Records supplied:
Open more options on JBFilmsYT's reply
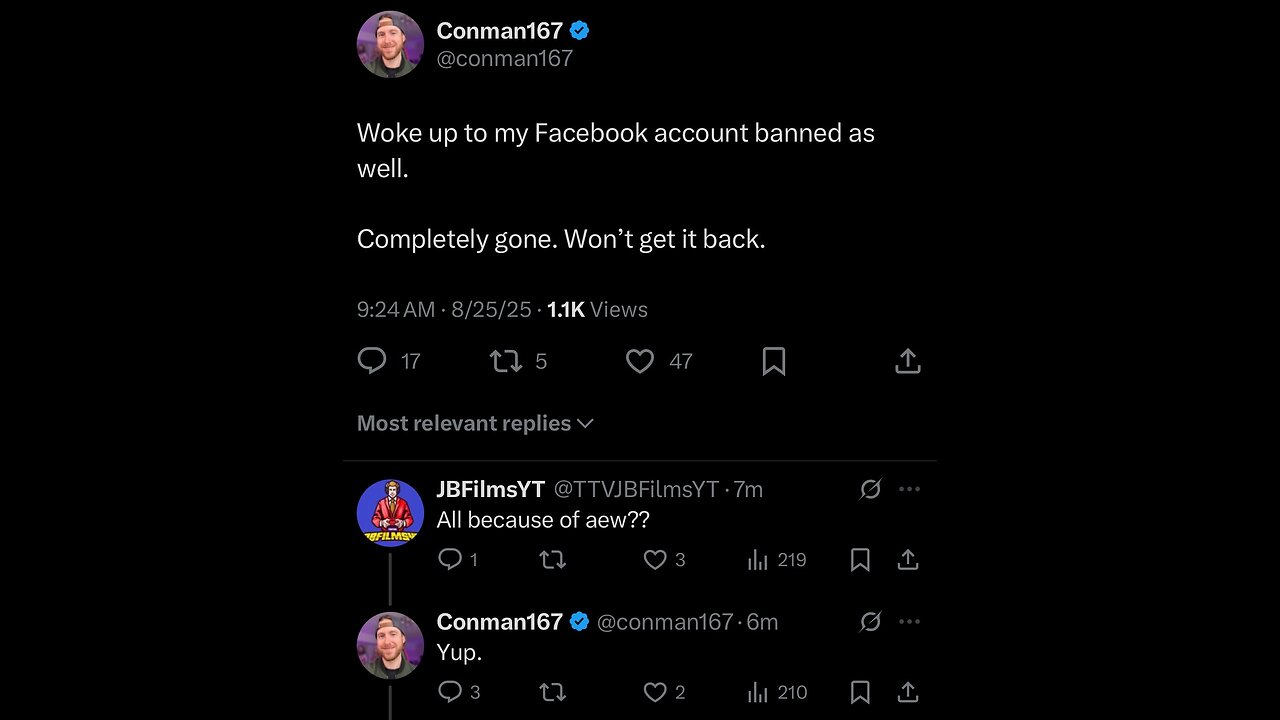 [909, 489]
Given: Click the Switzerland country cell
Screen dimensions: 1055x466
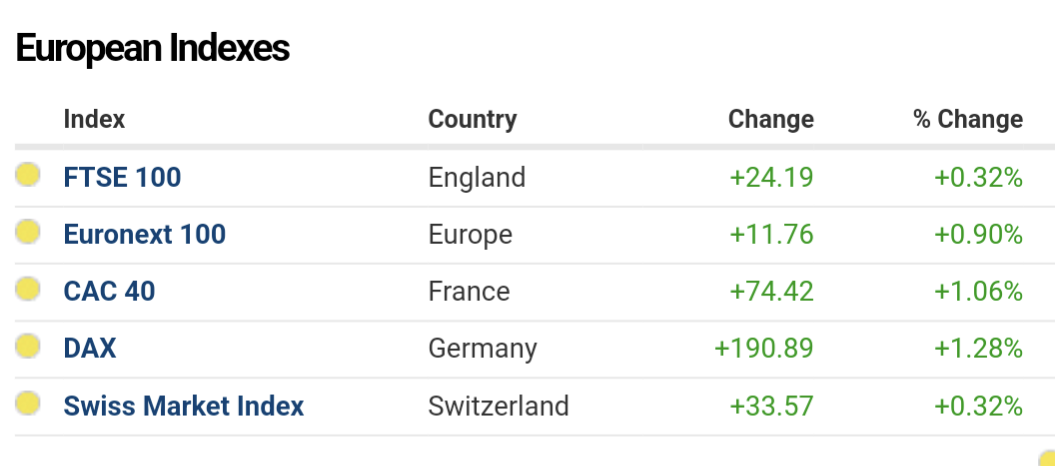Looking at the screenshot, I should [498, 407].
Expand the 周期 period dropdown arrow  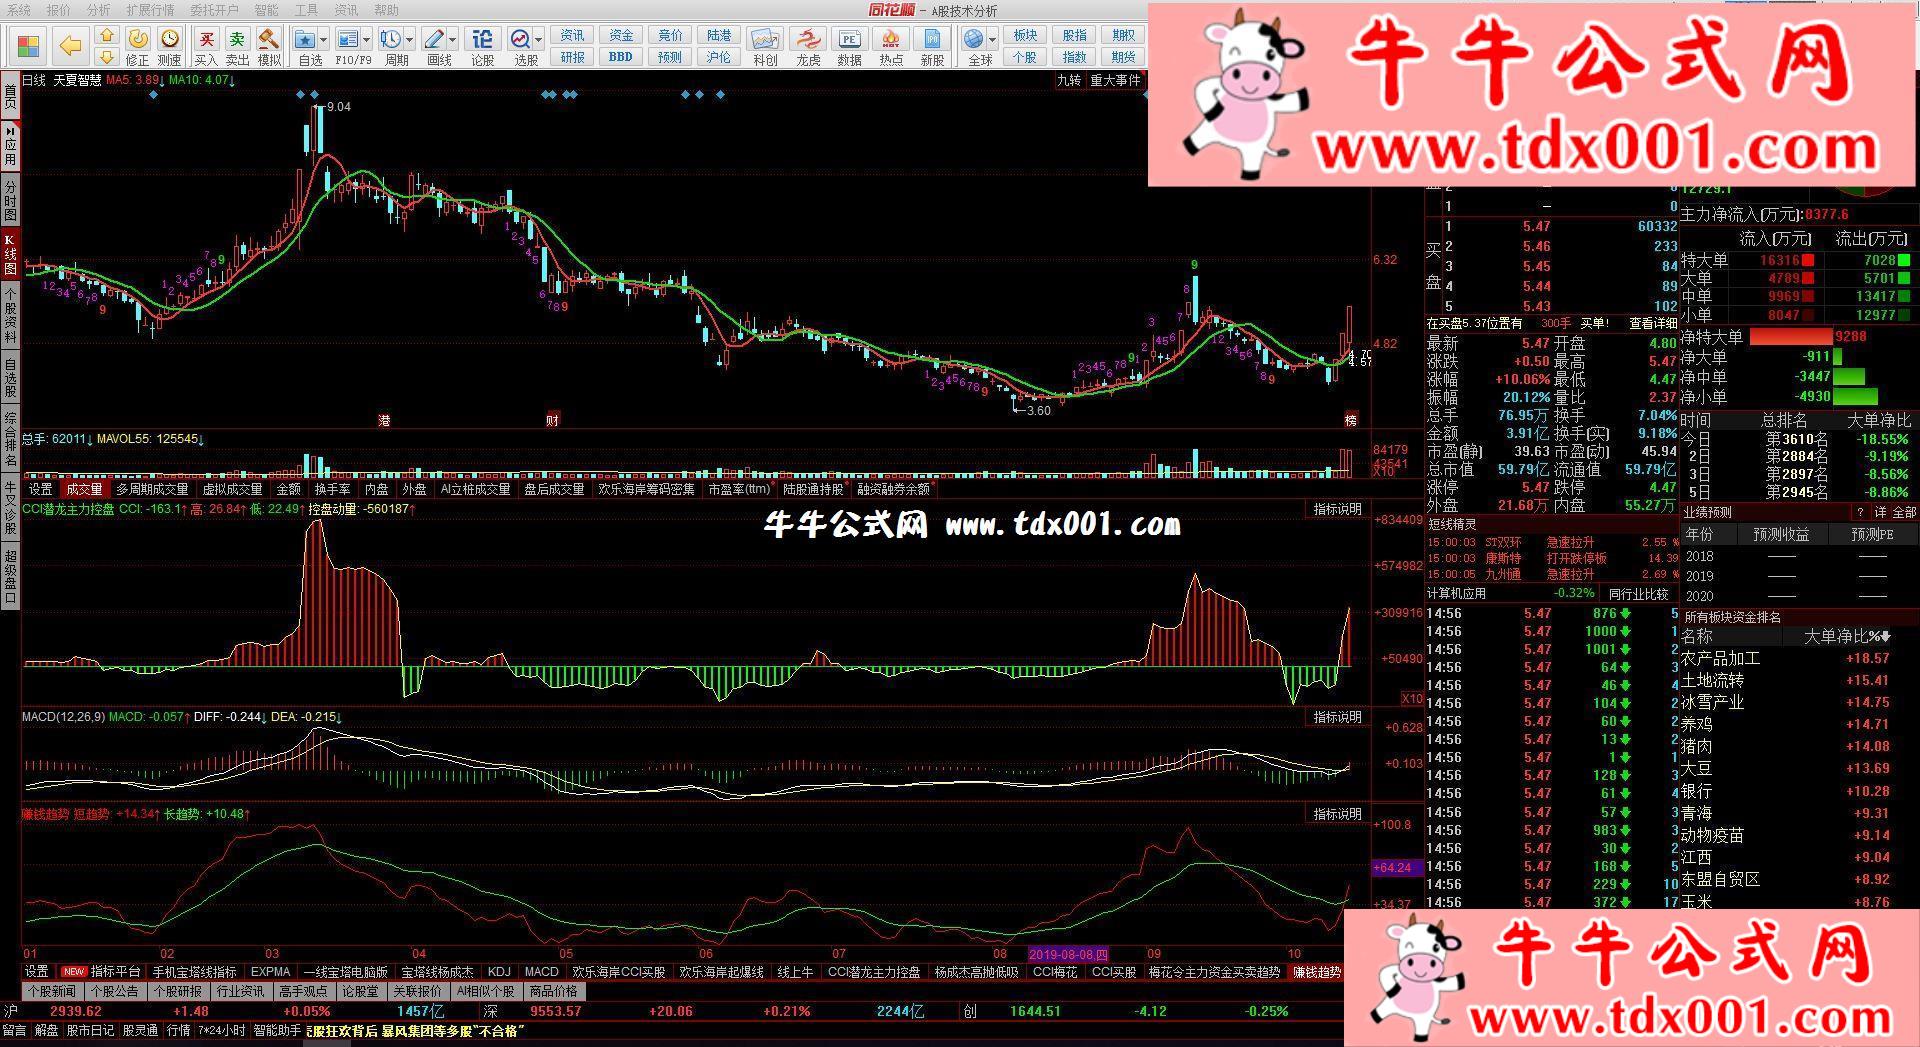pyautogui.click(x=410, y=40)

* * *

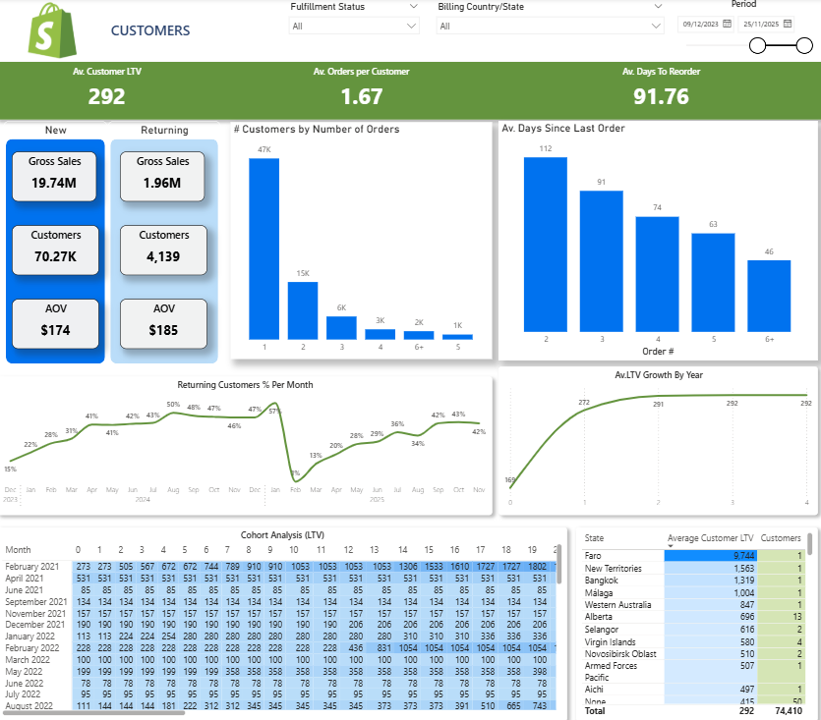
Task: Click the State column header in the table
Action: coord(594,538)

Exercise: Swap "Switzerland" for "Austria" in the items from the line with "Given: Click the Switzerland country cell" to the line with "Looking at the", keeping everything else the same. Give back only those lines, without the pictures.

Problem solution:
Given: Click the Austria country cell
Screen dimensions: 1055x466
Looking at the screenshot, I should [498, 407].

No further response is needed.